以前勤めていた会社で、課長になり、初めて管理職の仲間入りをした時、僕に対する周りの対応が急に変わったことを覚えている。
今まで親しく話していた同僚の一般社員の人たちからは距離を置かれるようになり、一方で、今まで苦手だった他部署の管理職の人たちからは、親しく声をかけてくれる機会が増えていった。
特に不思議な気持ちになったのは、先輩課長さんや部長さんたちとのコミュニケーションだった。
一般社員の前では強面キャラなのに、管理職メンバーだけになると「お互い中間管理職同士、仲良くやっていきましょう」的な、低姿勢な態度でコミュニケーションを取る人とかいて意外な発見が多かった。
生徒には決して見せることはない、職員室の先生の会話に参加する権利をもらったような、不思議な気分になったことを覚えている。もしくはプロレスラーの控え室とか。
管理職ってのは、たまたま会社から申し渡された配役であり、その役を演じるために会社から人事権や予算を当てがわれているにすぎない。僕は当初からそう考えていた。地位ではなく、配役なんだと。
しかし、管理職のキャリアが長く続くと、その状態が自分にとって当たり前の地位だと誤解していく場合がある。その役回りを演じていたつもりが、いつしか自分自身がその配役に同化してしまうのだ。(つまり自分はエラい、スゴいと勘違いしてしまう)
結果、その会社や地位を離れた後も、その役回りのまま周囲の人たちに接してしまって、社会とうまくやりとりできなくなる。最近問題になっているキレるお爺さんには、こんな背景があるような気がする。
先日読んでいた司馬遼太郎の小説の中で「位打ち(くらいうち)」 という手法が紹介されていた。

__________

#### 問題:
• a. 課題文に出てくる、会社での立場や役職を表す語を重複なしですべて挙げてください。
• b. 記録の最初の行から「Action: 347,138」を含む行までを、1行を1つの文字列とするJSONのリストに変換してください。空行は含めないでください。

__________

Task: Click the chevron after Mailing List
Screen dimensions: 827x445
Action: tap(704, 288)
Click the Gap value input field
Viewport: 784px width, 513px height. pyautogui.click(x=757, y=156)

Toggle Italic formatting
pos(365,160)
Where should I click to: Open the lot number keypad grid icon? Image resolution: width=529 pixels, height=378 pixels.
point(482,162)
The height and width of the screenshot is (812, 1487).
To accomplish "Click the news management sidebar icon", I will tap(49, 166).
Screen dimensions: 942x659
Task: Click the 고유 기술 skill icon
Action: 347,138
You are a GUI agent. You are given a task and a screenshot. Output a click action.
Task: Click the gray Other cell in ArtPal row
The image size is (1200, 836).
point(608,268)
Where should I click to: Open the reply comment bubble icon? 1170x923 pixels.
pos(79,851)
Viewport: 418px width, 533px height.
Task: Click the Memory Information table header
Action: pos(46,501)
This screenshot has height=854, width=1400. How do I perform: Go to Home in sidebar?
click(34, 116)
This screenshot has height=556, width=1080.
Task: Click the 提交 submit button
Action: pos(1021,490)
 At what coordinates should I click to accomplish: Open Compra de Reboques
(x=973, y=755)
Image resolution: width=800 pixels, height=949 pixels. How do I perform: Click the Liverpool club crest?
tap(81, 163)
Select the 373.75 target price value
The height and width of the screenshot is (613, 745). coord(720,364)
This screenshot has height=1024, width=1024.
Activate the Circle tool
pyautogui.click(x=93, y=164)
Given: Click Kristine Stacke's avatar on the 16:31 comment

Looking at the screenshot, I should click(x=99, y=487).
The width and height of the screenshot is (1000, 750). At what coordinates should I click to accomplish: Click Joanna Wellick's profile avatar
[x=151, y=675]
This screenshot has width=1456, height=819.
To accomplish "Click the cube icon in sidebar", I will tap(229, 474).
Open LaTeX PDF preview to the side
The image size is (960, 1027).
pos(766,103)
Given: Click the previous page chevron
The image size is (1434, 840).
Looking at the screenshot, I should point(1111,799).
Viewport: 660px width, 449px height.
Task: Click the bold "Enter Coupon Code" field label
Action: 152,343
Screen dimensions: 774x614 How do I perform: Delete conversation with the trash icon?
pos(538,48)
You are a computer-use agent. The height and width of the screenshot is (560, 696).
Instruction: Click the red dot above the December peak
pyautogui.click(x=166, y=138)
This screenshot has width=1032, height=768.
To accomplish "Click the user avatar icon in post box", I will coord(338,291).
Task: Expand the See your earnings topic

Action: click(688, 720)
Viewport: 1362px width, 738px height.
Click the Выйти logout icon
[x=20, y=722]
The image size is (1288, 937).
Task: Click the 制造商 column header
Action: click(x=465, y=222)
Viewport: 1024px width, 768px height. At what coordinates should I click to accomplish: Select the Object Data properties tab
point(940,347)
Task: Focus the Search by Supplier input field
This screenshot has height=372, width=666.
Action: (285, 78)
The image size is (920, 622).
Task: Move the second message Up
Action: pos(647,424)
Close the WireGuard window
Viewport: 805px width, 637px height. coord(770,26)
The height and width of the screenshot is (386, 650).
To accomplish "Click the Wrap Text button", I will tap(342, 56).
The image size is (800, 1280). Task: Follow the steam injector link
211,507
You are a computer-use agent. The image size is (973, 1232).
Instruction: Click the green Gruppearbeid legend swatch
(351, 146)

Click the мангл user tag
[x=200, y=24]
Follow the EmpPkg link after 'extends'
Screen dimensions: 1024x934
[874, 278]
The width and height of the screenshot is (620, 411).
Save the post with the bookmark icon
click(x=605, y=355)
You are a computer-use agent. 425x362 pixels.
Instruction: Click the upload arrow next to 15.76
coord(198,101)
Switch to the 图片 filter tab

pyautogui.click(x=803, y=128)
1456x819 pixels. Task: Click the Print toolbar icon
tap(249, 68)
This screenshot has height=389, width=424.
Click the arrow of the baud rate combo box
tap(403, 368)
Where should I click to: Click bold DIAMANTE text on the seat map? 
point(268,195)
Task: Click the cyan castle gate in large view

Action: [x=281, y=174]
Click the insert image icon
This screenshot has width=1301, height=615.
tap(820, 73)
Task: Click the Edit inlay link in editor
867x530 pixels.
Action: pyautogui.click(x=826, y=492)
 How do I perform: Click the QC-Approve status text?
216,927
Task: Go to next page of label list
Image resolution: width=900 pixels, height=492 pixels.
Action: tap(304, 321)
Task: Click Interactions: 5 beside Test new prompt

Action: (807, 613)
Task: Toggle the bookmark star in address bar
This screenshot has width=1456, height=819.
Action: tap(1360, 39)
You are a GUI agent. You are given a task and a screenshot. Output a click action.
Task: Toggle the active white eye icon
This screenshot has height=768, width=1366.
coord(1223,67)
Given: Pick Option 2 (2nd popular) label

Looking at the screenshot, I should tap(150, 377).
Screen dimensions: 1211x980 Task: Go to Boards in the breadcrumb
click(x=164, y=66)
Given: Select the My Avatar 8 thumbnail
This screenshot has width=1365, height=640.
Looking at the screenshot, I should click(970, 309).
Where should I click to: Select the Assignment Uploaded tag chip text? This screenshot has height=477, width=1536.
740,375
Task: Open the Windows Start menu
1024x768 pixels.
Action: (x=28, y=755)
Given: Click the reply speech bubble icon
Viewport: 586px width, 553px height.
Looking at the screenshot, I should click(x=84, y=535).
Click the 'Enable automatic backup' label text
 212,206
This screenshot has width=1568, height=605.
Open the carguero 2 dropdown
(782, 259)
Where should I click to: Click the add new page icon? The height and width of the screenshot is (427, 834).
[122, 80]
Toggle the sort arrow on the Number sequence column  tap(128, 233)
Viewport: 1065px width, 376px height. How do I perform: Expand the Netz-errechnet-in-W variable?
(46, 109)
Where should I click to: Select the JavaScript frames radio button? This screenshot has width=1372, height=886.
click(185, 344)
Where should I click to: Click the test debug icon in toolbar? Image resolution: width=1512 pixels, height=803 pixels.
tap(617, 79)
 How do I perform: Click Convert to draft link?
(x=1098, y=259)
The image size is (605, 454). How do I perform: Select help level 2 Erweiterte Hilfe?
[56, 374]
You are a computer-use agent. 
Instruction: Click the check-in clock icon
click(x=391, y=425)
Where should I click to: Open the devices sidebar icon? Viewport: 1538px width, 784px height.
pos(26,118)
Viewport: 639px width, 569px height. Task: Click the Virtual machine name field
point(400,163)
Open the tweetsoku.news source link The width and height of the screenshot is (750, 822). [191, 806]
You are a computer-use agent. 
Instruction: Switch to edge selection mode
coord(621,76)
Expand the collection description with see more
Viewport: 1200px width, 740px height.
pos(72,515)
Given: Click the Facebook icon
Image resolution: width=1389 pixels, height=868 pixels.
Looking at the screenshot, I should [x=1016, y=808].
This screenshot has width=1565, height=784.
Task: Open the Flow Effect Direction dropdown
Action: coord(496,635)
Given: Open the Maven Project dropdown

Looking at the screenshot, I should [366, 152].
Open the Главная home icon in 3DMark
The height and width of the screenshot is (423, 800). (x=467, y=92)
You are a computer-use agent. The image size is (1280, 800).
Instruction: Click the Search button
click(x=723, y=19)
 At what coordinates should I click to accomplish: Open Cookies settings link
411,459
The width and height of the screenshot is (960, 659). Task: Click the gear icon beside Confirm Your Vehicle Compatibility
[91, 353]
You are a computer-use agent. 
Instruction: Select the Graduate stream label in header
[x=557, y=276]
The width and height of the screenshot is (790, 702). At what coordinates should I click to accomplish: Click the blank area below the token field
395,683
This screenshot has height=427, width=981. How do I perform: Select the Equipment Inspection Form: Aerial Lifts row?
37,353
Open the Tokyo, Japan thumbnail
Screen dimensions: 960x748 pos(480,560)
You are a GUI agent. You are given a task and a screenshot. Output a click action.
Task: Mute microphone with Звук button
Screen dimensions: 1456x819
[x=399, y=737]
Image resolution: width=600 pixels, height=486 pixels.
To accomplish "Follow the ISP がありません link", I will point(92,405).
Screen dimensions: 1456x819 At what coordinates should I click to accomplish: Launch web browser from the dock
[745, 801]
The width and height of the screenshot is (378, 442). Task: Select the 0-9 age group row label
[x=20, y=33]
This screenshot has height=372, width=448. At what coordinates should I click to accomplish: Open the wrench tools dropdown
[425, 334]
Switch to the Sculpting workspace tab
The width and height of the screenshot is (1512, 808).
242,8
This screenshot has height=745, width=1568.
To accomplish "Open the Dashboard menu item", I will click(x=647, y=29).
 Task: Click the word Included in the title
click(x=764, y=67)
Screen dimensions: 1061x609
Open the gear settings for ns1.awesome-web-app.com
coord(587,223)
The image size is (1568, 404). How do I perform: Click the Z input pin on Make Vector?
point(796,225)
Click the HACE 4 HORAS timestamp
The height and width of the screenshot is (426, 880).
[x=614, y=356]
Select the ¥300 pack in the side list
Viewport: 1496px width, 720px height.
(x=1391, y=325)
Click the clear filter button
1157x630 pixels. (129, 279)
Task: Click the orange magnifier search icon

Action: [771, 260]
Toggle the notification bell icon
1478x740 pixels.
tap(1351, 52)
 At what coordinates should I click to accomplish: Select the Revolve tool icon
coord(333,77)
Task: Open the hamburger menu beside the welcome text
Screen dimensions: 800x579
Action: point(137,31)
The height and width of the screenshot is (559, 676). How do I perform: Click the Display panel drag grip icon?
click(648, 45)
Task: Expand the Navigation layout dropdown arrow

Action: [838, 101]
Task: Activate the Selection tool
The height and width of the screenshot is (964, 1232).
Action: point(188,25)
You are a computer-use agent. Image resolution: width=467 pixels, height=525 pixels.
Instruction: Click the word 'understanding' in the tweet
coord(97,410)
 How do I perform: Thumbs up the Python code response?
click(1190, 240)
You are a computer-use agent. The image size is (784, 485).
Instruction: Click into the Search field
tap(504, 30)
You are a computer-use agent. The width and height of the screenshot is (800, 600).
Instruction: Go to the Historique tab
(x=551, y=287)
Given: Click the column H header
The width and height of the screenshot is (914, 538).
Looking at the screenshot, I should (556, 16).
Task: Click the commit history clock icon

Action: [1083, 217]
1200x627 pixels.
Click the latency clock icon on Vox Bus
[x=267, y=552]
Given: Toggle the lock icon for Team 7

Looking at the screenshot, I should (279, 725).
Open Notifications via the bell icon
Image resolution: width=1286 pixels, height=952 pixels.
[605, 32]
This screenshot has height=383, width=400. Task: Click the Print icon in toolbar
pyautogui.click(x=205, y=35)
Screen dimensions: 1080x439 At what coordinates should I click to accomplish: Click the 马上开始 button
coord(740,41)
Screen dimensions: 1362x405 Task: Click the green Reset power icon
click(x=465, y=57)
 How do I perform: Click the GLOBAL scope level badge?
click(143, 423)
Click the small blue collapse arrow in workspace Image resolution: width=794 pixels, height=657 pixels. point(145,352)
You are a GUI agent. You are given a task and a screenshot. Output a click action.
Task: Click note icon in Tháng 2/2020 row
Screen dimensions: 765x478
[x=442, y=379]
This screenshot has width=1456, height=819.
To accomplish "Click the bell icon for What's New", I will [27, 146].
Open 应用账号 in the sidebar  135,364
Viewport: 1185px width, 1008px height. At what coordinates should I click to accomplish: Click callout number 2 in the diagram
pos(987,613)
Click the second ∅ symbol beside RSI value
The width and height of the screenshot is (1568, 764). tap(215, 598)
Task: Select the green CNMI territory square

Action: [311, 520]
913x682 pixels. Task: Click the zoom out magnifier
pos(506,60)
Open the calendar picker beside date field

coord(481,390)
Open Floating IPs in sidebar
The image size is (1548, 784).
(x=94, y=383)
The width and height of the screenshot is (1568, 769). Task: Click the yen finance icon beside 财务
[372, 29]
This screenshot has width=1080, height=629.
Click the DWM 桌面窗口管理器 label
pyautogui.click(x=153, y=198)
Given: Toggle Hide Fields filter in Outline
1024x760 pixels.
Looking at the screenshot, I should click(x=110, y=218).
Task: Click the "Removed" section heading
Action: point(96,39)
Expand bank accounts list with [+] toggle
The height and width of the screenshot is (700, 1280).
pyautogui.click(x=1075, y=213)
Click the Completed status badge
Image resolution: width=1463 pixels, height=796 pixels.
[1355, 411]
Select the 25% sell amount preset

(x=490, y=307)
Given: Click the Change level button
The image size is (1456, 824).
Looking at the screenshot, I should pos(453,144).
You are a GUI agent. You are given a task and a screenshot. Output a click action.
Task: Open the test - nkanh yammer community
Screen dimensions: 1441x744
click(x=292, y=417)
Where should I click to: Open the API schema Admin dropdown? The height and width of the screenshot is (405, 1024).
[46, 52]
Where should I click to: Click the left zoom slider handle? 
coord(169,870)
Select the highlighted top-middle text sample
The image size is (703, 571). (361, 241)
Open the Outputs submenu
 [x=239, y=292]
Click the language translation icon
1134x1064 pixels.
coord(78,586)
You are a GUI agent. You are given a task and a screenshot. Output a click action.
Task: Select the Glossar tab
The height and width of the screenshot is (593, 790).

__________

#### 解答:
• a. 課長、管理職、一般社員、部長、中間管理職

• b.
[
  "Task: Click the chevron after Mailing List",
  "Screen dimensions: 827x445",
  "Action: tap(704, 288)",
  "Click the Gap value input field",
  "Viewport: 784px width, 513px height. pyautogui.click(x=757, y=156)",
  "Toggle Italic formatting",
  "pos(365,160)",
  "Where should I click to: Open the lot number keypad grid icon? Image resolution: width=529 pixels, height=378 pixels.",
  "point(482,162)",
  "The height and width of the screenshot is (812, 1487).",
  "To accomplish \"Click the news management sidebar icon\", I will tap(49, 166).",
  "Screen dimensions: 942x659",
  "Task: Click the 고유 기술 skill icon",
  "Action: 347,138"
]